That's a remarkable thing even to hold an opinion about.
Chris: But it's true! Doesn't everyone think that?
l don't think so. Myself, I've never thought about it.
Chris (surprised): Haven't you? Oh, I do.
And not just recently, since becoming a pop star?
Chris: No, I've always been conscious of that. (He suddenly switches, without warning, back to the previous topic of conversation.) Actually, another thing about Top of the Pops, you notice that if you don't move very much you get closer shots on you. A TV presenter told us this. If you're very static the camera will come in very close on you. We didn't know this at the time but one of the things about being static during 'West End Girls' was that you got these close-up shots. I always think that looks good for pop television.
So that the audiencefeel like they're communicating with your inner soul or something?
Chris: Yeah.

'I'd prefer it to have been a one-off,' Chris announces backstage, forever determined not to appear triumphant. 'Now,' he complains, 'we have to do it again.' It's a theme he wil1 return to several times in the early stages of the tour - that the repetition of something like this is fundamentally pointless, that one should do something once and then move on- though in a few weeks he will grudgingly admit that he's changed his mind. Tonight he doesn't keep it up for long. Soon he has forgotten that he is trying to be very cool about all this.
'I'm just a tragic rock'n'roller!' he hoots, champagne in hand. This, Neil suggests, is the beginning of the end, that they're on the slope towards self-parody and pantomime. 'By the end of the tour in "Domino Dancing" we'll have split the audience up,' he laughs, 'and we'll have one side of the house going, "All day all day . . ."'
Perhaps.
Rob arrives breathlessly in the dressing-room, full of congratulations. 'There was so much of it,' he raves.
'Wrong thing to say,' teases Chris. ' Very tactful. So it was too long?'
'The manager says: every song dragged on,' adds Neil.
Rob, who was genuinely thrilled by the concert, is embarrassed into silence.
Patrick, the lighting designer, pops his head round the door. "'Paninaro" was good, Chris,' he says.
Chris flashes him an I'll-try-to-look-bashful-but-what-thehell!-I'm-marvellous-aren't-I? shrug. 'I've worked hard on it,' he says, though he can't resist adding, 'It's the best show we'll ever do - it's all downhill from here.'
Chris is actually obviously a little surprised at how Chris Lowe- the man who has said time and time again 'I don't enjoy performing at all' - felt out on-stage. As we join the band and crew for more champagne he admits to a very strange, unexpected feeling during 'Paninaro' at the back of his eyes. He never mentions it again, ever. People flood round, congratulating him. He laughs. 'Don't you just love adulation?'
Meanwhile Neil is having a minor crisis. His right eye has swollen up; some make-up under a contact lens, he later decides. He asks if the venue people have some eye ointment. The remedy round these parts, they tell him, is black beans. He politely refuses.

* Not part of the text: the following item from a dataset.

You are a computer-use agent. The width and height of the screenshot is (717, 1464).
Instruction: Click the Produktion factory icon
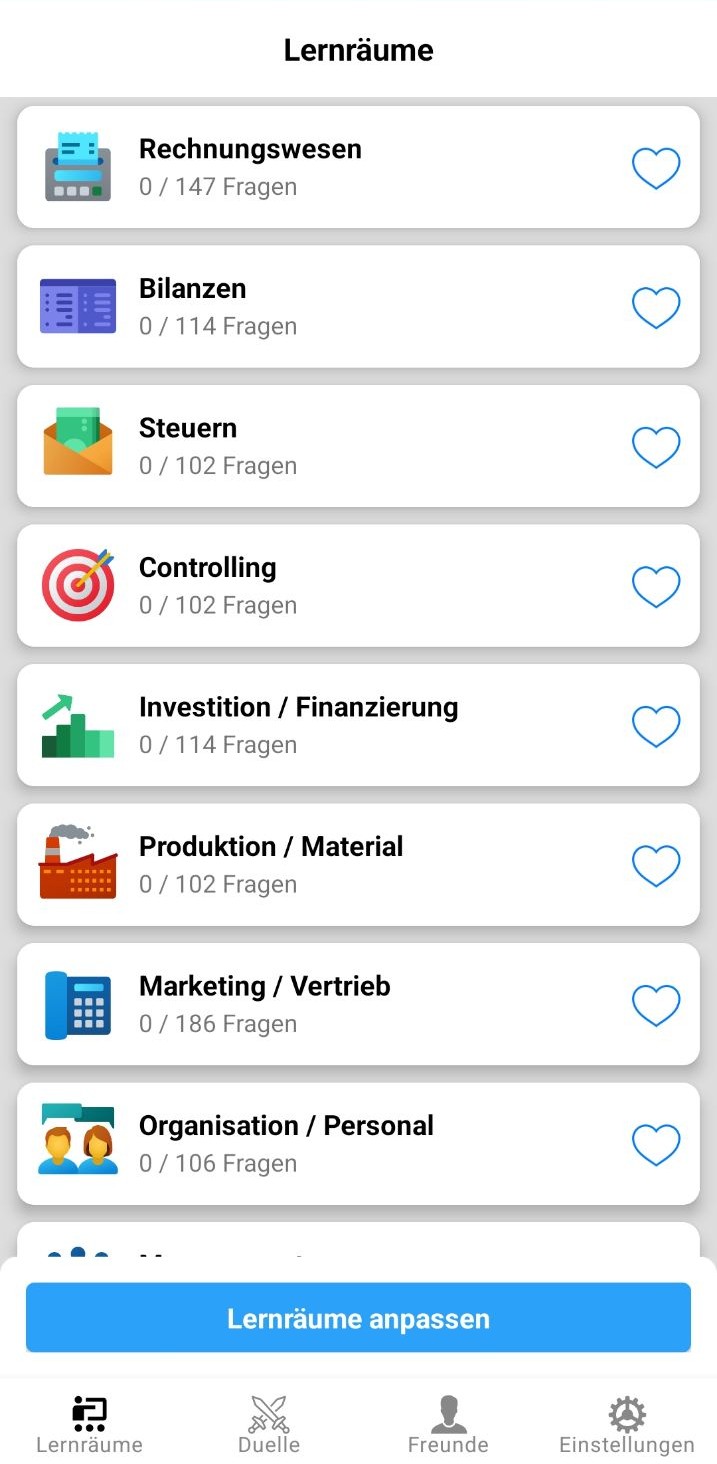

Outside the stage door are perhaps fifty fans. Neil and Chris leave the party to sign autographs for them. As soon as they appear the fans go hysterical. (Whoever told Neil that this sort of thing doesn't happen in Hong Kong was clearly mistaken.)
'Chris! You're a cool man!'
'Give us a kiss!'
'On the lips!'
'Give me some smile, man!'
'Hit the smiling face!'
They sign posters, programmes, records, t-shirts, handbags, anything. Whenever they kiss someone the nearby fans whoop in shared delight. Once they have completed a round they get into a car, the metal barriers are pulled back and they drive off.
The fans loiter a while longer, thrilled by what has happened.
'Chris is a cool man,' says one, 'and he kissed me.'
'Neil is very smart,' offers another, 'and the voice is very good.'
'Tonight I do not wash the face,' says a third. 'Neil kissed me. I dream I get married with him.'
I ask them which other pop stars they like.
'Depeche Mode.'
'OMD.'
'New Kids On The Block.
'Erasure.'
'Depeche Mode.'
'Martin Gore! Chris is like Martin Gore!'
This assertion is greeted by many agreeing nods.
'They are similar. Chris is stylish, They are both lovely. No sexy 'I think Neil is sexier than Chris.'
This causes heated debate.
'Neil has too much hair on the legs,' says one disapprovingly.
'You can see it.'

Neil: It only occurred to Chris and me months after we were successful that one reason people liked us was because they liked the way we looked. It took us ages and ages and ages to realize that and we were quite startled by that fact, because it had never occurred to ourselves to look in terms of people fancying us. We never thought we were good-looking like that and we'd never thought of presenting ourselves in a cute way and then we suddenly realized that it was quite a big part of our audience.
Were you pleased?
Neil: Yes. As it happens I like the scream pop element.
Because you like it simplyfor itself or because you like the idea of it because you have an obsession with teenage hysteria?
Neil: Because I have an obsession with teenage hysteria, and just to find m~ self at the centre of any of it I just find quite thrilling. So the other must be partly true as well.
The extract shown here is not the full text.